I would affirm the judgment.

NOTES

[*] Ky. Rev. Stat., 1953, §§ 188.020-188.030. The Kentucky statute, like the one upheld in Hess v. Pawloski, 274 U.S. 352, in substance provides that a non-resident motorist who operates his automobile on the state's highways makes the Secretary of State his agent for service of process in any civil action arising out of such operation. There is also set up a procedure for serving the summons on the Secretary of State, who in turn is to notify the non-resident defendant by registered mail.

On the other hand, the statute under consideration in Kane v. New Jersey, 242 U.S. 160, specifically required the non-resident motorist to register his vehicle annually and formally to designate the Secretary of State an agent upon whom process might be served. Penalties were provided for use of the state's roads without complying with these requirements.

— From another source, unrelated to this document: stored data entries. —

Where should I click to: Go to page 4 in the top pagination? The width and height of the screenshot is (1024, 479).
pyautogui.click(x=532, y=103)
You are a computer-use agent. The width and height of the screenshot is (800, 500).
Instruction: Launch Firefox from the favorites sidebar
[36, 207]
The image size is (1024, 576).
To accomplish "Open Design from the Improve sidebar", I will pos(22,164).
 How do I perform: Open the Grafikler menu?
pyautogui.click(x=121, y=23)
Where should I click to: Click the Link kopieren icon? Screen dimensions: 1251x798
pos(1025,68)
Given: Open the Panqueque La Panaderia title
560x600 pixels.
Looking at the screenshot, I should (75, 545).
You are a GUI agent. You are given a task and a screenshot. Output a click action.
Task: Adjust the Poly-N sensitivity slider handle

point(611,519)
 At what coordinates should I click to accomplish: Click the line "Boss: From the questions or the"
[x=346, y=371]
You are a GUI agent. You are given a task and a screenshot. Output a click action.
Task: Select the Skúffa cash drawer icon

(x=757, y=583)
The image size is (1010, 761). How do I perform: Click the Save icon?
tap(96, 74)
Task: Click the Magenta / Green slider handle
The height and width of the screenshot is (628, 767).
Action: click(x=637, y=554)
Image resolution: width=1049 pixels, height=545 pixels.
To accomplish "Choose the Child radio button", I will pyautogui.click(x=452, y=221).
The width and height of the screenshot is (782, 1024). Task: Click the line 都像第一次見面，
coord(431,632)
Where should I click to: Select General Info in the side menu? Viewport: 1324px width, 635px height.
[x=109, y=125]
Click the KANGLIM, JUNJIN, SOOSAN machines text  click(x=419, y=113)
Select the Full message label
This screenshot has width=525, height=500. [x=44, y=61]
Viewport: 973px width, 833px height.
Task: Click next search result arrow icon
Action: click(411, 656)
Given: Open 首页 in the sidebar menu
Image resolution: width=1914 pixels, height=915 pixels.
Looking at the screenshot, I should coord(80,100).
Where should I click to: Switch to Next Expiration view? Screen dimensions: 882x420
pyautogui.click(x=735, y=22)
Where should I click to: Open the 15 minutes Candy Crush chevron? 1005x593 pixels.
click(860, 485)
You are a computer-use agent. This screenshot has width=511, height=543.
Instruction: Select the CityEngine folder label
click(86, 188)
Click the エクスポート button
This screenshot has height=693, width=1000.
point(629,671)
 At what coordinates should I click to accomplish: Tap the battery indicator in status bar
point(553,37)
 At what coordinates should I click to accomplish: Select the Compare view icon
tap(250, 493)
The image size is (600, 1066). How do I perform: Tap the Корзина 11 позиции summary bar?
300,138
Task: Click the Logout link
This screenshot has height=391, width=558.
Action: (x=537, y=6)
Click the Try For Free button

[1] Hess v. Pawloski, 274 U.S. 352. The statute there involved so far as pertinent read:

"The acceptance by a non-resident of the rights and privileges conferred by section three or four, as evidenced by his operating a motor vehicle thereunder, or the operation by a non-resident of a motor vehicle on a public way in the commonwealth other than under said sections, shall be deemed equivalent to an appointment by such non-resident of the registrar or his successor in office, to be his true and lawful attorney upon whom may be served all lawful processes in any action or proceeding against him, growing out of any accident or collision in which said non-resident may be involved while operating a motor vehicle on such a way, and said acceptance or operation shall be a signification of his agreement that any such process against him which is so served shall be of the same legal force and validity as if served on him personally." Mass. Acts 1923, c. 431, § 2.

In Neirbo Co. v. Bethlehem Corp., 308 U.S. 165, the provision was for a designation by the corporation "of the secretary of state as its agent upon whom all process in any action or proceedings against it may be served within this state." McKinney's N. Y. Laws, Gen. Corp. Law, § 210.

The Kentucky statute in this case reads:

"Any nonresident operator or owner of any motor vehicle who accepts the privilege extended by the laws of this state to nonresidents to operate motor vehicles or have them operated within this state shall, by such acceptance and by the operation of such motor vehicle within this state, make the Secretary of State his agent for the service of process in any civil action instituted in the courts of this state against the operator or owner arising out of or by reason of any accident or collision or damage occurring within this state in which the motor vehicle is involved." Ky. Rev. Stat., 1953, § 188.020.

[2] Falter v. Southwest Wheel Co., 109 F. Supp. 556; Archambeau v. Emerson, 108 F. Supp. 28; Jacobson v. Schuman, 105 F. Supp. 483; Kostamo v. Brrorby, 95 F. Supp. 806; Burnett v. Swenson, 95 F. Supp. 524; Thurman v. Consolidated School Dist., 94 F. Supp. 616; Urso v. Scales, 90 F. Supp. 653; Steele v. Dennis, 62 F. Supp. 73; Krueger v. Hider, 48 F. Supp. 708. Contra: Waters v. Plyborn, 93 F. Supp. 651.

[3] Cf. Knott Corp. v. Furman, 163 F.2d 199. In this case plaintiff, a citizen of Massachusetts, sued the corporation in the United States District Court for the Eastern District of Virginia, for injuries received during a hotel fire. The defendant, a Delaware corporation, operated the hotel on a United States military reservation. No written appointment of any state officer as agent for service of process had been filed by the corporation. Venue was challenged and the Fourth Circuit ruled that the corporation had waived the federal venue provisions under a statute which read:

"3. If any such company shall do business in this State without having appointed the Secretary of the Commonwealth its true and lawful attorney as required herein, it shall by doing such business in the State of Virginia be deemed to have thereby appointed the Secretary of the Commonwealth its true and lawful attorney for the purposes hereinafter set forth." Va. Code, Supp. 1946, § 3846a.

The language of this statute is certainly analogous to that of the Kentucky statute, n. 1, supra.